Des tensions de recrutement toujours élevées
Malgré un avenir plus sombre, les tensions de recrutement demeurent particulièrement élevées. À la fin du premier trimestre 2022, 69% des répondants indiquaient avoir eu des obstacles pour recruter. Ils étaient 46% à la même période il y a un an et 8 sur 10 anticipent des difficultés dans les trois mois à venir. "Au premier trimestre, ces difficultés se sont fortement accentuées. Certaines entreprises ont tellement de difficultés qu'elles renoncent parfois à recruter", a indiqué Gilles Gateau. En 2021 par exemple, une entreprise sur cinq avait renoncé à un recrutement.
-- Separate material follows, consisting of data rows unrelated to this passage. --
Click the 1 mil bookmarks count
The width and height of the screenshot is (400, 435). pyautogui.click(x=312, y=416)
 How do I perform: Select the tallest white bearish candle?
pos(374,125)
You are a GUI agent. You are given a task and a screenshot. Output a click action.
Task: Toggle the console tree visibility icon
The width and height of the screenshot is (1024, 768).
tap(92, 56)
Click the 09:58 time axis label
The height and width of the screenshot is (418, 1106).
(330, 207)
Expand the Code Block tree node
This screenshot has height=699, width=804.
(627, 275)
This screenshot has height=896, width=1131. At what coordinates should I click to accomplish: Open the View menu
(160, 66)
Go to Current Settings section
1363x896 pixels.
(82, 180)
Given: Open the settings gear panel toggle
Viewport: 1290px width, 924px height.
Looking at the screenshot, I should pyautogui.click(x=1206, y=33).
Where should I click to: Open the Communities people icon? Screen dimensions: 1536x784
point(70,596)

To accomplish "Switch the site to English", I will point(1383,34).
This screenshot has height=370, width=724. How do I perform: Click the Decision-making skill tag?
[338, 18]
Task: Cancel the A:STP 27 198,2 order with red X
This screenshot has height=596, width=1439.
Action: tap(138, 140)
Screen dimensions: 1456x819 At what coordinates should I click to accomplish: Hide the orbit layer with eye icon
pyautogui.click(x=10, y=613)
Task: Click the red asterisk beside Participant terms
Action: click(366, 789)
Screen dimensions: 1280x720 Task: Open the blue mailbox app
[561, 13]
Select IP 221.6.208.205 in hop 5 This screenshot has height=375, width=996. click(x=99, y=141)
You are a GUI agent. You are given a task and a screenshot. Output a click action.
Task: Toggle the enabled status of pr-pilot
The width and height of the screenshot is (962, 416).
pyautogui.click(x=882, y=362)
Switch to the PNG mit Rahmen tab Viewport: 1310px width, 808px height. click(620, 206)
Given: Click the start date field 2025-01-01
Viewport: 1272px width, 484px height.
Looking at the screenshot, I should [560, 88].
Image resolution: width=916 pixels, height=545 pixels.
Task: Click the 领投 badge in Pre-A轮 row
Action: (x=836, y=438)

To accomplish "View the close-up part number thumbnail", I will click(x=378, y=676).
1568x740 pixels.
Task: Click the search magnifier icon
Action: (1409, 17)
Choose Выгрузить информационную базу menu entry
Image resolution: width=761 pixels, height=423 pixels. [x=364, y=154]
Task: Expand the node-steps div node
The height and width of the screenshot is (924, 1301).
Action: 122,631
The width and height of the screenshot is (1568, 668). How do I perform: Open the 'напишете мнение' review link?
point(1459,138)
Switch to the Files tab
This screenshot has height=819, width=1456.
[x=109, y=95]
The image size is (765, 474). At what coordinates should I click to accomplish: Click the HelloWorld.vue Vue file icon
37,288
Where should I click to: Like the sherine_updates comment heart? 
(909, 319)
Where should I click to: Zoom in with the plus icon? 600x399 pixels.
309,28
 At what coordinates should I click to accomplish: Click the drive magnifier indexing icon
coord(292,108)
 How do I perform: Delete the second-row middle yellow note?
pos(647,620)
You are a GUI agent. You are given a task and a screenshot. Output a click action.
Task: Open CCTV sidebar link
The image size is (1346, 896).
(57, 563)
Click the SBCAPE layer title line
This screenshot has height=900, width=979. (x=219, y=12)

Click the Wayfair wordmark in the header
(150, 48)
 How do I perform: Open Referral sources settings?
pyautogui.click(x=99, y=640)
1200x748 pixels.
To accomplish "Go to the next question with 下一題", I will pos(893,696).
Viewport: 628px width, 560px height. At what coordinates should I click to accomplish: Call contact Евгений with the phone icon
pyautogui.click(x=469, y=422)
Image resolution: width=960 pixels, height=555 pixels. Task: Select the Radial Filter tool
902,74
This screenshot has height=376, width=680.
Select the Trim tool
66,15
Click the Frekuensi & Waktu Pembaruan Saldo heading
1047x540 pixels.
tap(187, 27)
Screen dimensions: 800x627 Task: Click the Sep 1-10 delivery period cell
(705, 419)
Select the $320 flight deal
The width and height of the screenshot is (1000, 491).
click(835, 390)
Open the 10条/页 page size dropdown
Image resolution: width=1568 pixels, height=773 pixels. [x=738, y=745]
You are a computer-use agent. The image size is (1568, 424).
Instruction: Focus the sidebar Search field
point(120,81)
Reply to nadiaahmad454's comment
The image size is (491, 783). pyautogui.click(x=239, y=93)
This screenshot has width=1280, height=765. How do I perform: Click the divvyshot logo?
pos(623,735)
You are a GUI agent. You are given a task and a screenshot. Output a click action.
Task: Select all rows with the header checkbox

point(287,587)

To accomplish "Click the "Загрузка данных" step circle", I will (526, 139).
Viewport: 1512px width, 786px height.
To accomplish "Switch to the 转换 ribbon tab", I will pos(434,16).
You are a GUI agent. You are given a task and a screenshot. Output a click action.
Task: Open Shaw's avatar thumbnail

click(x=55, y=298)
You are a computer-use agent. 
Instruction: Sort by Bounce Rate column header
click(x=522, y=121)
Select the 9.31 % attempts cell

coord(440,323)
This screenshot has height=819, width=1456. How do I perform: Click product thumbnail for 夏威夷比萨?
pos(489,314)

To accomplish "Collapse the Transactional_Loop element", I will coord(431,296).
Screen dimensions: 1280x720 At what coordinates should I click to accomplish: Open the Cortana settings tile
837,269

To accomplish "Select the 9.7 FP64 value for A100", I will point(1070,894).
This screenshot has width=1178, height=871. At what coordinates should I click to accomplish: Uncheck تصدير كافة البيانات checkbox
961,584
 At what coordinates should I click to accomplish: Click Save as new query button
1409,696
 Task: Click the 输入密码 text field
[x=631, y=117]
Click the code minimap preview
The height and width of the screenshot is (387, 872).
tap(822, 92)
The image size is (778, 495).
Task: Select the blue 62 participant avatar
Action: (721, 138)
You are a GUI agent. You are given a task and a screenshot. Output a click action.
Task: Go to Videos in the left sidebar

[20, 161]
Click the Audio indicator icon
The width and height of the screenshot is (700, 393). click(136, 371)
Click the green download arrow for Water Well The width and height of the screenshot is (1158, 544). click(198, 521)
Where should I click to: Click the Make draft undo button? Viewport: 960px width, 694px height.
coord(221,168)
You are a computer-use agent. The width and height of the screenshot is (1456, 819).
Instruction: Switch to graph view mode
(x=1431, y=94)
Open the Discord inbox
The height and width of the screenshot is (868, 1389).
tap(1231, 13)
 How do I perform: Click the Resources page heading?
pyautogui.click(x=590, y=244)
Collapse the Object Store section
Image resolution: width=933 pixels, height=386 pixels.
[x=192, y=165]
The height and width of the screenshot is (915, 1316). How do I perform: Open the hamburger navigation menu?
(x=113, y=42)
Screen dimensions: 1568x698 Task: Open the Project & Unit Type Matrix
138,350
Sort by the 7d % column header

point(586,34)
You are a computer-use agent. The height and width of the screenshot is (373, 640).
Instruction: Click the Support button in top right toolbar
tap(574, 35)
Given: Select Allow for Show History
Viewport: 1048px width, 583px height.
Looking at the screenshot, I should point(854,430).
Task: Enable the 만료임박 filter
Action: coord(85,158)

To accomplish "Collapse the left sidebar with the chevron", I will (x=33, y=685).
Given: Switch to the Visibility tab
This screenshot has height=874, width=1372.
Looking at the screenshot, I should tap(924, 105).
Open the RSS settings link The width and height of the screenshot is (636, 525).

Parmi les facteurs qui peuvent expliquer ces obstacles figurent en premier lieu le manque de profils disponibles ou la concurrence avec d'autres employeurs. D'autres entreprises évoquent le manque d'attractivité du territoire, le déficit de notoriété de l'entreprise ou les prétentions salariales des candidats. "Tous ces obstacles peuvent avoir des lourdes conséquences sur l'activité de l'entreprise comme la surcharge de travail pour les équipes, la dégradation du travail effectué ou la qualité de service rendu [...] Les difficultés de recrutement sont un frein à la croissance potentielle qu'il ne faut pas sous-estimer", souligne Gilles Gateau.
L'insertion professionnelle des jeunes cadres rendue plus difficile par la pandémie
La pandémie laisse des traces importantes sur l'insertion professionnelle des jeunes même chez les plus diplômés. Interrogé sur ce point par La Tribune, Gilles Gateau estime que "la pandémie a eu des conséquences massives sur l'insertion des jeunes, en particulier sur la promotion de l'année 2019/2020. Il y a un véritable besoin d'accompagnement".
L'arrêt de nombreux cours pendant de longs mois et la mise sous cloche de l'économie ont considérablement pesé sur l'insertion professionnelle de nombreux jeunes. En outre, la pandémie a également eu des répercussions sur "les questions de sens". "Beaucoup s'interrogent sur leurs aspirations à la fin de leurs études. Beaucoup de jeunes de jeunes de moins de 35 ans viennent nous voir tous les jours pour évoquer ces questions alors qu'il y a dix ans, c'était anecdotique", assure le dirigeant.